Collected data entries:
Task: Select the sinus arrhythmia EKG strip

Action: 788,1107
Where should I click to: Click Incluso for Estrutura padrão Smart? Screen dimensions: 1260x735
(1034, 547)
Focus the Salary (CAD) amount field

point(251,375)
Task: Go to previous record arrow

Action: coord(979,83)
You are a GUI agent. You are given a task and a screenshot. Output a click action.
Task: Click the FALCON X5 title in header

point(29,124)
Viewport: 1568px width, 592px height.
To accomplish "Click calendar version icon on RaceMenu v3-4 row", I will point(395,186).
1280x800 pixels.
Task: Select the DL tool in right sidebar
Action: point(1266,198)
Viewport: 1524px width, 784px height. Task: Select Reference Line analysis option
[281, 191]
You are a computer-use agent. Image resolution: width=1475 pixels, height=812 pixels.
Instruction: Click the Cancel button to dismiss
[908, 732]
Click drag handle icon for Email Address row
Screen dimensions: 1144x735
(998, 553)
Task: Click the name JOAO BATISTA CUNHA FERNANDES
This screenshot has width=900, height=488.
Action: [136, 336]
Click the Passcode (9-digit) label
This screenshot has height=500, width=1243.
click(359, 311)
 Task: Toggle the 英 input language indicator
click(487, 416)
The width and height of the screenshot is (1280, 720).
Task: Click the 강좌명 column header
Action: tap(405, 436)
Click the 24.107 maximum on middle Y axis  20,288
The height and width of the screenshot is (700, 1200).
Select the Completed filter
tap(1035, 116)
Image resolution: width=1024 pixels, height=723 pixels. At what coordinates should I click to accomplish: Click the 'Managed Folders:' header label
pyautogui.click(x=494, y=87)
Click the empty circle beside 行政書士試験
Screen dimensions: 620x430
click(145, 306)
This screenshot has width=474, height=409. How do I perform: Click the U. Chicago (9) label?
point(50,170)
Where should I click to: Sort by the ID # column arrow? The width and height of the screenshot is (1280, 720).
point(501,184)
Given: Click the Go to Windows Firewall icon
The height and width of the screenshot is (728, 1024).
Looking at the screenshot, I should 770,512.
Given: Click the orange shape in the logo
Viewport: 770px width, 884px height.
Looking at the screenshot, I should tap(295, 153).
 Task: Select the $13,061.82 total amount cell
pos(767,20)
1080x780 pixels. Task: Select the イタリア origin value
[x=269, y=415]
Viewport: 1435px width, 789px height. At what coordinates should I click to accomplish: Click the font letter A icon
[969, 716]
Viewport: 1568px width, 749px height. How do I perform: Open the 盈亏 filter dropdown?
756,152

▶ [What the task asks] Word for word, transcribe all of the entries shown above.

▶ [Output]
Task: Select the sinus arrhythmia EKG strip

Action: 788,1107
Where should I click to: Click Incluso for Estrutura padrão Smart? Screen dimensions: 1260x735
(1034, 547)
Focus the Salary (CAD) amount field

point(251,375)
Task: Go to previous record arrow

Action: coord(979,83)
You are a GUI agent. You are given a task and a screenshot. Output a click action.
Task: Click the FALCON X5 title in header

point(29,124)
Viewport: 1568px width, 592px height.
To accomplish "Click calendar version icon on RaceMenu v3-4 row", I will point(395,186).
1280x800 pixels.
Task: Select the DL tool in right sidebar
Action: point(1266,198)
Viewport: 1524px width, 784px height. Task: Select Reference Line analysis option
[281, 191]
You are a computer-use agent. Image resolution: width=1475 pixels, height=812 pixels.
Instruction: Click the Cancel button to dismiss
[908, 732]
Click drag handle icon for Email Address row
Screen dimensions: 1144x735
(998, 553)
Task: Click the name JOAO BATISTA CUNHA FERNANDES
This screenshot has width=900, height=488.
Action: [136, 336]
Click the Passcode (9-digit) label
This screenshot has height=500, width=1243.
click(359, 311)
 Task: Toggle the 英 input language indicator
click(487, 416)
The width and height of the screenshot is (1280, 720).
Task: Click the 강좌명 column header
Action: tap(405, 436)
Click the 24.107 maximum on middle Y axis  20,288
The height and width of the screenshot is (700, 1200).
Select the Completed filter
tap(1035, 116)
Image resolution: width=1024 pixels, height=723 pixels. At what coordinates should I click to accomplish: Click the 'Managed Folders:' header label
pyautogui.click(x=494, y=87)
Click the empty circle beside 行政書士試験
Screen dimensions: 620x430
click(145, 306)
This screenshot has width=474, height=409. How do I perform: Click the U. Chicago (9) label?
point(50,170)
Where should I click to: Sort by the ID # column arrow? The width and height of the screenshot is (1280, 720).
point(501,184)
Given: Click the Go to Windows Firewall icon
The height and width of the screenshot is (728, 1024).
Looking at the screenshot, I should 770,512.
Given: Click the orange shape in the logo
Viewport: 770px width, 884px height.
Looking at the screenshot, I should tap(295, 153).
 Task: Select the $13,061.82 total amount cell
pos(767,20)
1080x780 pixels. Task: Select the イタリア origin value
[x=269, y=415]
Viewport: 1435px width, 789px height. At what coordinates should I click to accomplish: Click the font letter A icon
[969, 716]
Viewport: 1568px width, 749px height. How do I perform: Open the 盈亏 filter dropdown?
756,152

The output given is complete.